■ INSTRUKSI TUGAS ■
Kutip tanpa perubahan bagian catatan di bawah ini, dari baris yang memuat "Where should I" hingga baris yang memuat "click(x=75, y=68)", termasuk kedua baris tersebut.

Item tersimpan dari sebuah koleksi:
┄┄┄┄┄┄┄┄┄┄

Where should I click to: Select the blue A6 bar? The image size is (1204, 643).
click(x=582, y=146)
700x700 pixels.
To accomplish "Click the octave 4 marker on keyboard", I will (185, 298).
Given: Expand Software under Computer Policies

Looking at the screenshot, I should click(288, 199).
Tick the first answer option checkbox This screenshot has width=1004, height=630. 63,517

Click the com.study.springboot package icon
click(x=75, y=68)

┄┄┄┄┄┄┄┄┄┄

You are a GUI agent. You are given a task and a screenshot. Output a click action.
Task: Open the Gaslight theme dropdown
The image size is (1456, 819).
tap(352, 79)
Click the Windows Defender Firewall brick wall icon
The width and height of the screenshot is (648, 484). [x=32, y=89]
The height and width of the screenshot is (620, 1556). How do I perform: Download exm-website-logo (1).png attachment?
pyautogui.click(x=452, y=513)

┄┄┄┄┄┄┄┄┄┄

■ TUGAS SELESAI ■
Where should I click to: Select the blue A6 bar? The image size is (1204, 643).
click(x=582, y=146)
700x700 pixels.
To accomplish "Click the octave 4 marker on keyboard", I will (185, 298).
Given: Expand Software under Computer Policies

Looking at the screenshot, I should click(288, 199).
Tick the first answer option checkbox This screenshot has width=1004, height=630. 63,517

Click the com.study.springboot package icon
click(x=75, y=68)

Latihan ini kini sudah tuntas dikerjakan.